Texto fuente -
+===+
Descartes navegaba aguas imprescindibles; sin embargo, por estos días, su confianza tardía en el pensamiento se me ha vuelto frágil en lo personal. Me explico, queridos lectores. Hace algunos meses reflexionaba junto a ustedes acerca de cómo los seres humanos tomamos como materia prima nuestros recuerdos y, a partir de ellos, fabricamos historias como telares fabricados de parches para contarnos a nosotros mismos quiénes somos. Es decir, existe una dimensión literaria en nuestra construcción personal. Algo que quizá Descartes vincularía con los delirios melodramáticos del genio diabólico… Al final, en esa reflexión me preguntaba: ¿quiénes somos, cuando perdemos esa materia prima de nuestras historias, los recuerdos que nos quedan y que vamos hilvanando como el gran telar de nuestra existencia?
Hace pocos días, pude vivir en carne propia un episodio de amnesia temporal por un trauma craneal: caí el día 30 de diciembre en unas escaleras empinadas y todo lo que sé al respecto lo cuento por el testimonio de los testigos que estuvieron conmigo. No perdí la conciencia y, sin embargo, no sé cómo me caí, no recuerdo ni las gradas ni la casa de mi querida amiga, no sé cómo llegué al hospital, no sé qué exámenes me hicieron y finalmente cuando, ad portas de 2018, me preguntaron en qué año estaba, contesté plácidamente que en 2012.
+===+
Extractos de registros -
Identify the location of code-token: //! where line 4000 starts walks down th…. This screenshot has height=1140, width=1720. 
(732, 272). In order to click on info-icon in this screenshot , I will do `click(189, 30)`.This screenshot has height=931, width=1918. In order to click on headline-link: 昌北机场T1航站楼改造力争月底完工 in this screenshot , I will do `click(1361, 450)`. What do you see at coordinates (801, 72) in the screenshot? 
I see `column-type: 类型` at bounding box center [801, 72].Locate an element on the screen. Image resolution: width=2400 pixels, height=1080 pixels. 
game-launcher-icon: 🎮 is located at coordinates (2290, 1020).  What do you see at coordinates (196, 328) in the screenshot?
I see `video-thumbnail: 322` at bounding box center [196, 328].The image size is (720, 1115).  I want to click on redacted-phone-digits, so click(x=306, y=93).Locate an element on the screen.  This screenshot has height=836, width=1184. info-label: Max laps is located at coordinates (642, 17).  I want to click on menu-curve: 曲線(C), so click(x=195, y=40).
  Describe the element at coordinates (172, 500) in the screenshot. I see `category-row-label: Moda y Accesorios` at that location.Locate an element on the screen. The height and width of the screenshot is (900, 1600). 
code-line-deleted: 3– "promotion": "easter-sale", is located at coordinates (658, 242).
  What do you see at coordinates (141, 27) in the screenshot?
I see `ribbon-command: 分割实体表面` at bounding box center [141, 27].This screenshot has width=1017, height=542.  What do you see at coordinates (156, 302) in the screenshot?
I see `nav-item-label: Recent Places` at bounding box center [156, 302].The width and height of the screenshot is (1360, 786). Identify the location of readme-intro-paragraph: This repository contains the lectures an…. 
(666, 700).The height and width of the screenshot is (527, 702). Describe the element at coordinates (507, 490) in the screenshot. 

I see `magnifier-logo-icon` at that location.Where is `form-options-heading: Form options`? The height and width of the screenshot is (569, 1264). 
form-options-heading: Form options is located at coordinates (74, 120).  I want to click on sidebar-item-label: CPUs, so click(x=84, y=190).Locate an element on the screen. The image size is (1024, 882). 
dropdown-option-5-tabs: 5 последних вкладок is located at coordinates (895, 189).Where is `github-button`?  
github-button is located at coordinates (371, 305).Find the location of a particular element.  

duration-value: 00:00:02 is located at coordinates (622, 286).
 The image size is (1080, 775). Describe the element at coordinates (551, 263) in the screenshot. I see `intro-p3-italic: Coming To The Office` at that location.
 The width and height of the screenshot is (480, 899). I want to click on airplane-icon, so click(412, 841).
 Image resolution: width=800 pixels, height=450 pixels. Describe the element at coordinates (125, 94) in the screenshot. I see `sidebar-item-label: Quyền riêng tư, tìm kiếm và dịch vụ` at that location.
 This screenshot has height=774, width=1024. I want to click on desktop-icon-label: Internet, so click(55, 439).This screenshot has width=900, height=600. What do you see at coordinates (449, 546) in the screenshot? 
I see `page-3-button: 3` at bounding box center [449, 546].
+===+
Aplica lo leído -
1 – Según el texto sobre la amnesia, ¿qué año respondió quien narra cuando le preguntaron en qué año estaba?
2 – Retoma el texto sobre la amnesia después de su última oración y continúalo.

Respuestas por tarea -
1 – Respondió que estaba en 2012.

2 –
Poco a poco, en las horas que siguieron fui recuperando algunos recuerdos vagos del día anterior. Sin embargo, las circunstancias, lugar, entre otros, de eso que los médicos llaman “trauma” no retornaron ni lo harán jamás.
En los días de reposo que vinieron luego, volví a pensar en Descartes, en la memoria, en la identidad y en cuán vulnerables y transitorias son tantas de nuestras certezas. ¡Cómo estamos tan seguros de nosotros mismos y lo damos por sentado! Un pequeño tingazo en la cabeza basta para mostrarnos el tamaño de la fragilidad de nuestra certidumbre, la fisicalidad de nuestra memoria y lo poco que toma para perderla. La caída habría podido ser sido más dañina e impactar de forma más permanente en mis recuerdos. En ese caso, ¿cómo hubiera podido estar segura de nada? Descartes habría dicho que seguía existiendo, pero entonces, ¿quién habría sido esa persona que pensaba si ya no estaba segura de quién era? ¿Cómo se habría establecido continuidad en mi propia identidad?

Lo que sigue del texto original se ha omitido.